If you want to be “Super-Speaker”, go out and get the cape and big “S” emblem for your chest. Keep your distance and lead your learners to believe you are the picture of perfection. Don’t be alarmed if they fail to subscribe to what you present and lack motivation to follow your recommended actions or behavior changes. Perfection is unattainable and so are the actions of a “so-called” perfect “Super-Speaker”. Choose to show them your humanity and they will follow you. These three steps will put you in place to lead them.
- Learn to Laugh at Yourself
No amount of preparedness will eliminate your ability to goof up. Spare wireless remote batteries will not keep you from tripping over the carpet. Go ahead trip, and then laugh. Call it a blonde moment and laugh. Follow your PowerPoint with precision and when your computer takes on a mind of its own, laugh. Build the mistake into your presentation as a learning point for dealing with the unexpected or handling negativity, but laugh, instead of panic. Mistakes happen and he who maintains a sense of humor, maintains control over the situation. Your audience will warm up to the fact that you make mistakes, too. Laugh and they may even laugh with you. Adults learn better when they are relaxed and laughing.
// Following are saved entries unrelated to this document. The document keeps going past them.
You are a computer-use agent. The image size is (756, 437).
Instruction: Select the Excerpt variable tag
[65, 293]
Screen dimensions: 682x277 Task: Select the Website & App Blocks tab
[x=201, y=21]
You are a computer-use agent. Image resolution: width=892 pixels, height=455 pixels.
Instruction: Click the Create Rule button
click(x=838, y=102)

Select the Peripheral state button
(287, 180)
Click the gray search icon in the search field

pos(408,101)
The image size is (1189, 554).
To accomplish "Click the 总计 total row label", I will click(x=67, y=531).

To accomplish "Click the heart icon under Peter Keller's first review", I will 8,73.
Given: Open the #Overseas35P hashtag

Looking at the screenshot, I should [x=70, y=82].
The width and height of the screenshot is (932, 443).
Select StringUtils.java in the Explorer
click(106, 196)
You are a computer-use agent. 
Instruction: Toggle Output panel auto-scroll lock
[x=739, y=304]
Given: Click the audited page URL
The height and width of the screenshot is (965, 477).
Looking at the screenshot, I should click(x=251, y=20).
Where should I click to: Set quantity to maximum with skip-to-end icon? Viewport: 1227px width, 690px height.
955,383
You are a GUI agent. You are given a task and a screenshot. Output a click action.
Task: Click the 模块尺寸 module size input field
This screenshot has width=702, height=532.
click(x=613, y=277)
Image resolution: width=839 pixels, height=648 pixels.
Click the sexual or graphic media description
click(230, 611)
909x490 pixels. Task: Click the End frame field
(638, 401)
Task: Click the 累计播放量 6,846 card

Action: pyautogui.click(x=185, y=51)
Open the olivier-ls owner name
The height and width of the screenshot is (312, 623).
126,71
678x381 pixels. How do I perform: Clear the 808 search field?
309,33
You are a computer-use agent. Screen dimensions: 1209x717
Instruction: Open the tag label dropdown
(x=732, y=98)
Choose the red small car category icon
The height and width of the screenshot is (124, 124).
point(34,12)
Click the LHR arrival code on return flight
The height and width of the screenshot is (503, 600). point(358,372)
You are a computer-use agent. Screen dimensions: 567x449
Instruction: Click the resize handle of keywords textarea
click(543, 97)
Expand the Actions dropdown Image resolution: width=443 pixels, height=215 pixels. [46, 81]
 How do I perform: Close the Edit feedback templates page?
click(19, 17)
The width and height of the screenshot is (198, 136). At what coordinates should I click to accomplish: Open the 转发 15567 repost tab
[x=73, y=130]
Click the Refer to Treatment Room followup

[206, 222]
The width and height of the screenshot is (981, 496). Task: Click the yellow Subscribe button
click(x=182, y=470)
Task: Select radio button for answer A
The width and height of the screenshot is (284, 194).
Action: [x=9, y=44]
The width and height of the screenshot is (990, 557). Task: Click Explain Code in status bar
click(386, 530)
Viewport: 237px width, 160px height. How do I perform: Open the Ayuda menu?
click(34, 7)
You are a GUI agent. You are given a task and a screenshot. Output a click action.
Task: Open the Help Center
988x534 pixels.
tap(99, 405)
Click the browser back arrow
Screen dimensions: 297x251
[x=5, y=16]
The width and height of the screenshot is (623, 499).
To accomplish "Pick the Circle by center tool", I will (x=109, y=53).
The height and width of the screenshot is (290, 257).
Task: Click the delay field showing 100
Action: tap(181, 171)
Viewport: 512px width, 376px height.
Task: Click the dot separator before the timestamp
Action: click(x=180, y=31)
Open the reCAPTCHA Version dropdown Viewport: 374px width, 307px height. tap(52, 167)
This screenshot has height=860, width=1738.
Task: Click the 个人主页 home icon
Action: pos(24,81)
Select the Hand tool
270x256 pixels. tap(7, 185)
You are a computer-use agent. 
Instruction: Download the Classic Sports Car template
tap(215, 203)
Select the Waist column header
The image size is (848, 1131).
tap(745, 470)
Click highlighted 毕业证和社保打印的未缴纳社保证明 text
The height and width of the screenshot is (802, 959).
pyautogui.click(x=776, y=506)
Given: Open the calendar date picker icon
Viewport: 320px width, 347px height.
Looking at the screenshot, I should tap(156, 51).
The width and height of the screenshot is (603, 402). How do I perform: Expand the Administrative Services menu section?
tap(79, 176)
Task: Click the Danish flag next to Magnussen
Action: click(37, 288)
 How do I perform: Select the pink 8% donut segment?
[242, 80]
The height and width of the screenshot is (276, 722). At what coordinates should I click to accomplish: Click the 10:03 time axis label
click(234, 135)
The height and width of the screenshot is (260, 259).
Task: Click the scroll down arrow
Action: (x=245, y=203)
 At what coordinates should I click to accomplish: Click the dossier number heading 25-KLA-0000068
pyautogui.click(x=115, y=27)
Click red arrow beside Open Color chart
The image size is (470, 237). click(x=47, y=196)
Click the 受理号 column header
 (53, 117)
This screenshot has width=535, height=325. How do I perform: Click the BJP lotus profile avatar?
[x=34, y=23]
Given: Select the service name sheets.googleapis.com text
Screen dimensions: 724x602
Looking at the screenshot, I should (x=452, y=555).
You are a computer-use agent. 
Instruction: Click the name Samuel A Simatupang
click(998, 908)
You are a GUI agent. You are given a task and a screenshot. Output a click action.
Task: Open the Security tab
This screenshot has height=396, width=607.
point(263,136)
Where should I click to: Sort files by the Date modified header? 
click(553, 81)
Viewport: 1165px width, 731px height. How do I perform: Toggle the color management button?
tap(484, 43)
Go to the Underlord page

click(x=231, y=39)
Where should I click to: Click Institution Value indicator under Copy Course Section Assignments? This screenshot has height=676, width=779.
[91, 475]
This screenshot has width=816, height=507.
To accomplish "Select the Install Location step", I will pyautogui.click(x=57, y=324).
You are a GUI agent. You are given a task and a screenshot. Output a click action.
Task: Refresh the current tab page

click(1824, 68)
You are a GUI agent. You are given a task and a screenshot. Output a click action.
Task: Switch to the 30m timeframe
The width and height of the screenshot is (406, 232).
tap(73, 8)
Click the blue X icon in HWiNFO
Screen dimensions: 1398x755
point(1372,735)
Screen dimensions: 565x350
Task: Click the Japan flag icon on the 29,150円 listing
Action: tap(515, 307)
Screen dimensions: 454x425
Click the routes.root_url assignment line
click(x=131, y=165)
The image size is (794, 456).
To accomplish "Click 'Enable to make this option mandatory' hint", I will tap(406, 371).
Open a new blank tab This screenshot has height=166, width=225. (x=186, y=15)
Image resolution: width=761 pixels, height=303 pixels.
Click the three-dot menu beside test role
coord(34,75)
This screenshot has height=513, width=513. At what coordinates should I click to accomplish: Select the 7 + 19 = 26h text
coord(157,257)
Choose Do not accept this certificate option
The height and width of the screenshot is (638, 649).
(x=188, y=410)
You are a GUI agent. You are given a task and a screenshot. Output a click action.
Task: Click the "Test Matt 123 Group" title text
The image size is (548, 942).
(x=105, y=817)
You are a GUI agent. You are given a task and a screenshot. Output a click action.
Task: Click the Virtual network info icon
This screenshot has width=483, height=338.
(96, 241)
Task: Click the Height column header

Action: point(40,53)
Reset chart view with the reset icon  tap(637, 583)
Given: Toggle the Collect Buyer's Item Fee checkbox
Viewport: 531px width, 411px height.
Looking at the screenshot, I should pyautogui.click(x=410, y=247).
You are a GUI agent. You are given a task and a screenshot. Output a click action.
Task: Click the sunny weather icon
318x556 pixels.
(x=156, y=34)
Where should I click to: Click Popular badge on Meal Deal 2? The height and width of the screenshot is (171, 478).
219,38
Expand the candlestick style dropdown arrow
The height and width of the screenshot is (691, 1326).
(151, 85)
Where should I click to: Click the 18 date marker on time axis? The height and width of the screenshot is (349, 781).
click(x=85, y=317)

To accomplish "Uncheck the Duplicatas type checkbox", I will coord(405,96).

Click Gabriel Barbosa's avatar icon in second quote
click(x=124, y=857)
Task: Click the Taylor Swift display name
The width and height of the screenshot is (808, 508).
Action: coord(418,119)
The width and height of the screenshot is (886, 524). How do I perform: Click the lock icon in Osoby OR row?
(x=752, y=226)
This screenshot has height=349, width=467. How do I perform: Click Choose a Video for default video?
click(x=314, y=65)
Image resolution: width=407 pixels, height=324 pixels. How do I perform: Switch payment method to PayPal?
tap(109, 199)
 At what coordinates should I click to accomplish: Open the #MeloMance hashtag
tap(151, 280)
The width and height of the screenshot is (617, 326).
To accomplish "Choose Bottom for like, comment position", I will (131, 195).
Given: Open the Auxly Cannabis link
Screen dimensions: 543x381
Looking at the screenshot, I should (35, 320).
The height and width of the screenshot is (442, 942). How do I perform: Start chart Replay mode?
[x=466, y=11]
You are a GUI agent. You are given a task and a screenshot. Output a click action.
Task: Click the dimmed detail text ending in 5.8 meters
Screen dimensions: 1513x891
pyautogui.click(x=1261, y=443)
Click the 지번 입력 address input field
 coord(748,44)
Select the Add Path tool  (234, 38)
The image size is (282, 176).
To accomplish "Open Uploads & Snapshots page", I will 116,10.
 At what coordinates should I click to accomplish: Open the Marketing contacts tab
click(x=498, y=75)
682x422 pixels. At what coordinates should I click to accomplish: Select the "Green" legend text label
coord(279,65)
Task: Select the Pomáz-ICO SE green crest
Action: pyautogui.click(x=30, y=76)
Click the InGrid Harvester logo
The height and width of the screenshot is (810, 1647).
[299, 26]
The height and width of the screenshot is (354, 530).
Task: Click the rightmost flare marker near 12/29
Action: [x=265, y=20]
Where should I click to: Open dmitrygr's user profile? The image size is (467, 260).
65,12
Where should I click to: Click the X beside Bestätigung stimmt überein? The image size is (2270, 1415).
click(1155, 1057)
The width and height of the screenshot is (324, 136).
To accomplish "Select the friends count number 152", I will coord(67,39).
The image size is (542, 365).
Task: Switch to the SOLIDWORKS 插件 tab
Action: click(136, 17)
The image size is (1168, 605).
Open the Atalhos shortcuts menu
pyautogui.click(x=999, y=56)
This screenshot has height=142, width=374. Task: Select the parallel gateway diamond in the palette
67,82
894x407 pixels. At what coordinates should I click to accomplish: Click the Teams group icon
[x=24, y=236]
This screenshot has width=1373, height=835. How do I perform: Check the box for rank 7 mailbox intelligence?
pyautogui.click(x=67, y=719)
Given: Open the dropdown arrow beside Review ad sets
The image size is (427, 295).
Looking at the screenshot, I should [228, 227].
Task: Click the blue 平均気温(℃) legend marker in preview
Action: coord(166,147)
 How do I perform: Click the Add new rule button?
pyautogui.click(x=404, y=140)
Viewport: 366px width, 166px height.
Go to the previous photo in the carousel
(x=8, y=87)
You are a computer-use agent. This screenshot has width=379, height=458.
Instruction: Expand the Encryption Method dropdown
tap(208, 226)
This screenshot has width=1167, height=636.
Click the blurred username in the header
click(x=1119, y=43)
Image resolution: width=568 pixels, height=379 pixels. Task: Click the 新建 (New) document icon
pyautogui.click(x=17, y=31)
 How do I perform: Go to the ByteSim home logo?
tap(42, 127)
They are also much more likely to listen to you when they believe that you are one of them.
- Be Natural
I tell every speaker I consult with to “be natural and be you”. Use the gestures you would use in a one-on-one conversation. Use your own speaking and movement style, as opposed to someone else’s. The audience can tell when you are emulating someone rather than just being yourself and being comfortable in your own skin and style. Talk to individuals with your eyes and face. You would never look at someone’s forehead or imagine them naked if you were just chatting casually. Now, if the tension of a large audience forces the naturalness out of you, then find a way to get comfortable. Know your environment before you speak. Listen to your favorite song prior to a presentation. I even know one speaker who cackles like a chicken on stage before anyone arrives so that he knows nothing more embarrassing could possibly happen during the event. When your audience can sense that you are just being you, then they are much more likely to take your advice and believe the wisdom you are trying to share.
- Use connectors
Skilled speakers pause almost as much as they speak, so pause. No, I mean really pause, for an entire breath or even two. Then take the audience with you as you survey the entire room in silence. A pause works best after a point or a question to your audience. Make a point, and pause. The audience will connect with you in the time allowed to absorb your point. Ask a question and then pause. The audience will connect with you in being able to form an answer. You can also connect with the meet and great before a session. Take the time to meet your audience. Talk to them, shake their hand. That touch alone will create a greater connection. By meeting people, you may also increase your comfort level that disappears when “Super-Speaker” arrives in the scene. Connectors bring you closer to the audience you are about to address. What better way to become comfortable than to realize that you are speaking among acquaintances who know you as another flawed human being that is willing to share part of themselves.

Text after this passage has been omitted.